It is quite amazing that exactly three years ago this week I made my debut on the Harvard mainstage in a show called Black Magic, a student produced show for the Black Community and Student Theater (Black CAST).
I was a first-year and I had had a particularly tough year transitioning into Harvard. It was in that production and amongst the members of Black CAST that I started to envision myself at Harvard and truly feel a part of a community.
To be able to perform in a space created to showcase work from the African Diaspora, specifically experiences that depict blackness in all of its shapes and forms, has contributed incredibly to my time here. Performing in a space made by people of color for people of color and their experiences is a process that I value. Throughout the years I have played various roles in Black CAST produced shows, I have been a financial producer, assistant tech director, social media chair, and my latest position, Vice President of Black CAST.

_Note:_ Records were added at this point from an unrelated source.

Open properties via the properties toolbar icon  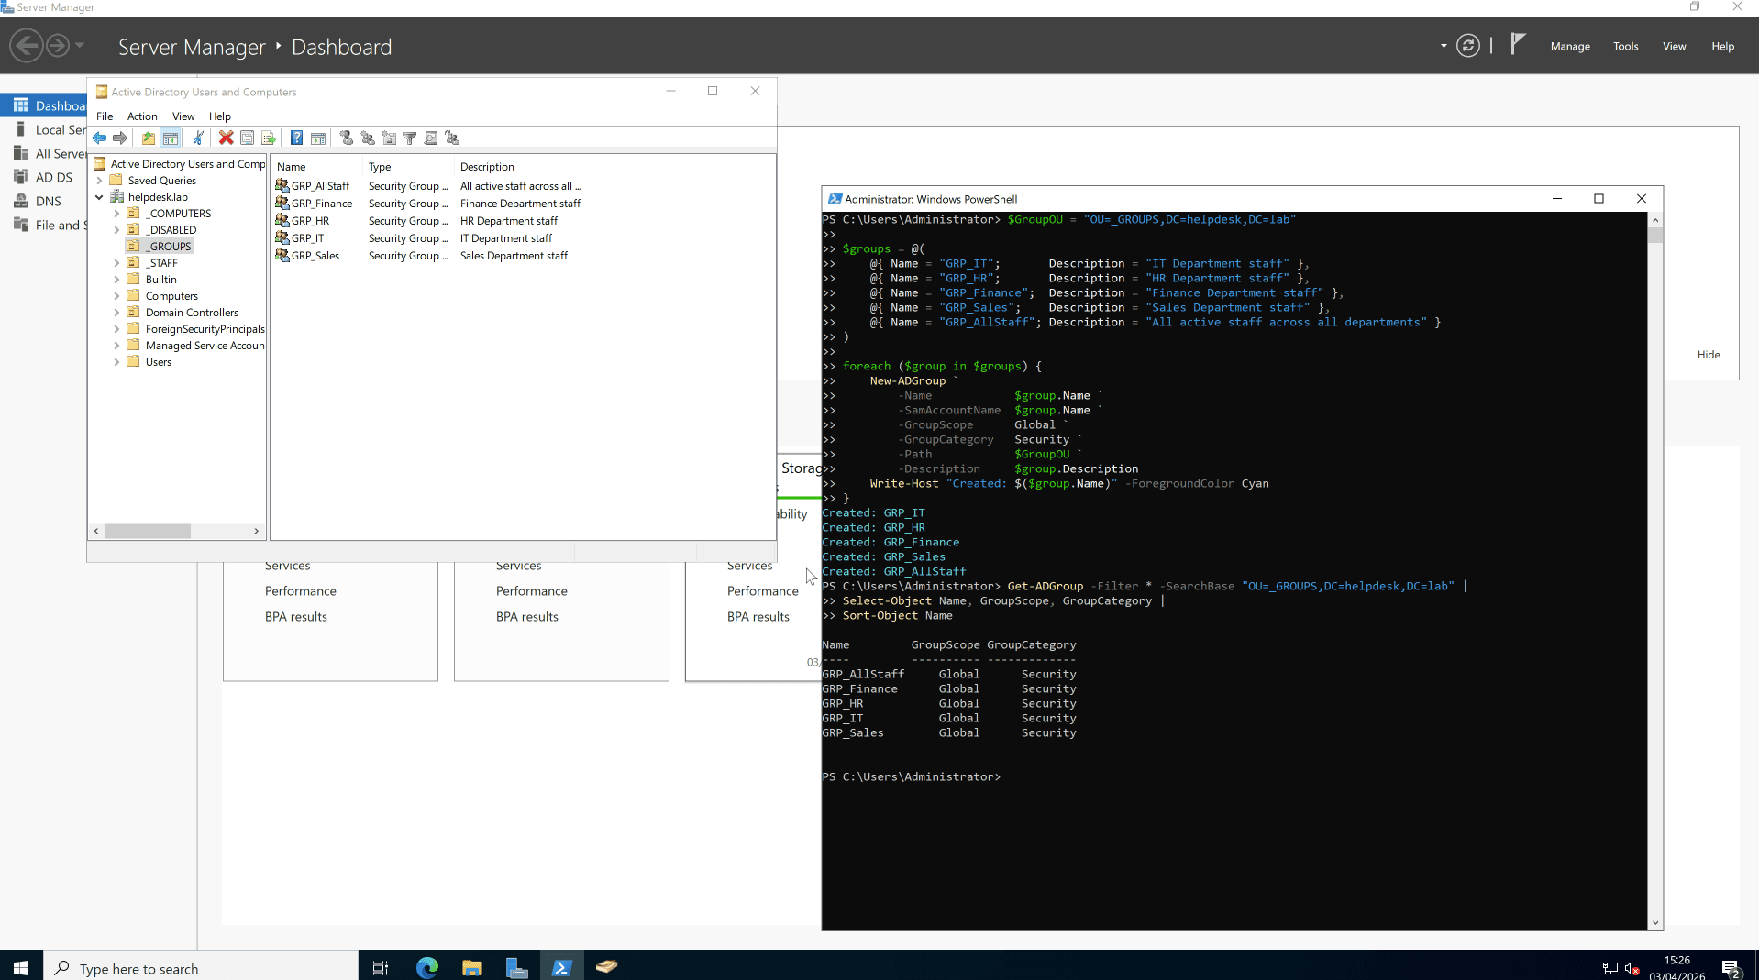coord(248,138)
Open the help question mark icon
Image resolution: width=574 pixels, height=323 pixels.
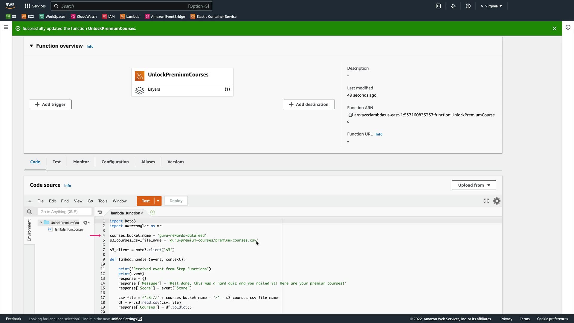(468, 6)
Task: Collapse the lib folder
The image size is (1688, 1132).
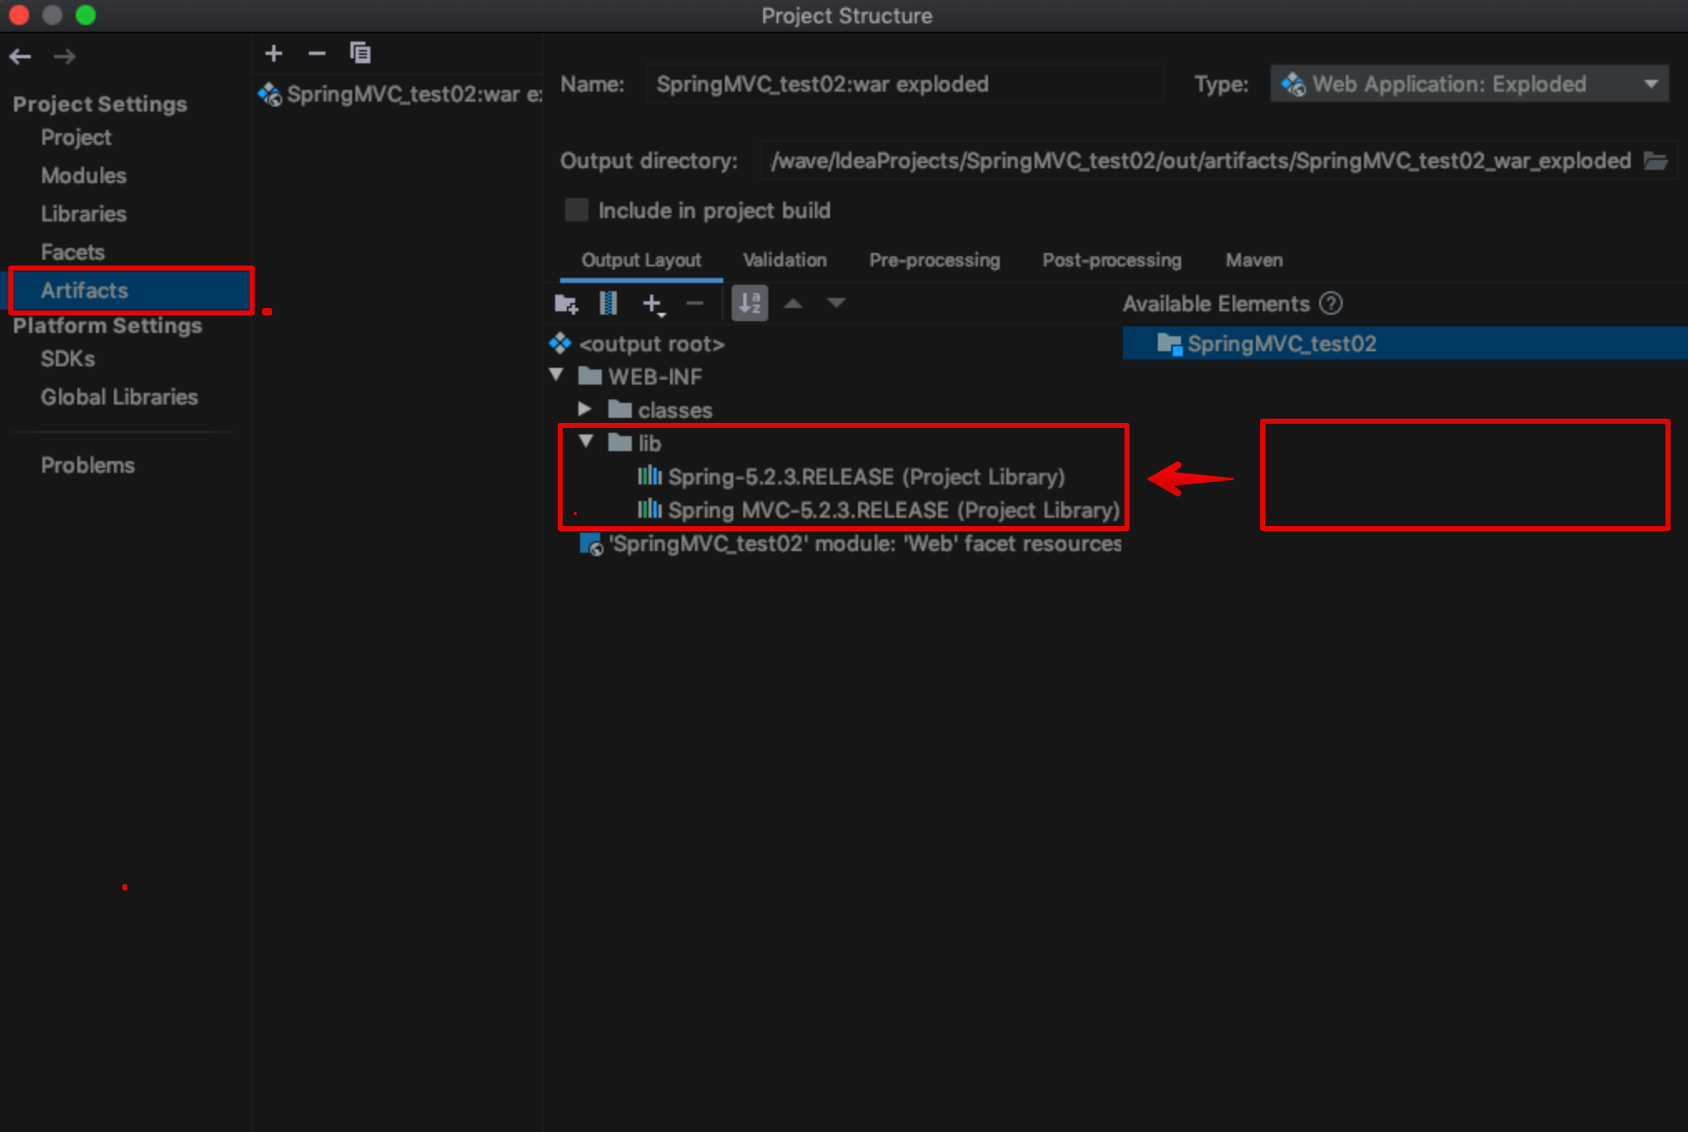Action: coord(586,442)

I reminisce on the past years and I remember just how big of a role Black CAST has played in my development. It has given me access to theater and performance art in a way that I had never envisioned.
This space and the people in it have helped me stretch myself, they’ve helped me grow, and most importantly they have been a family to me.
It is only fitting that this next weekend I will be hitting the Loeb Experimental Theater for the last time. I am the Lady in Blue in my very last Black CAST production, For Colored Girls Who Have Considered Suicide/ When the Rainbow is Enuf by Ntzake Shange. This particular piece is one that has been very important to me and my own processes of healing. This show is vulnerability, it is beauty, and it is humor. It is the experience of Black women. It is representation in performance art.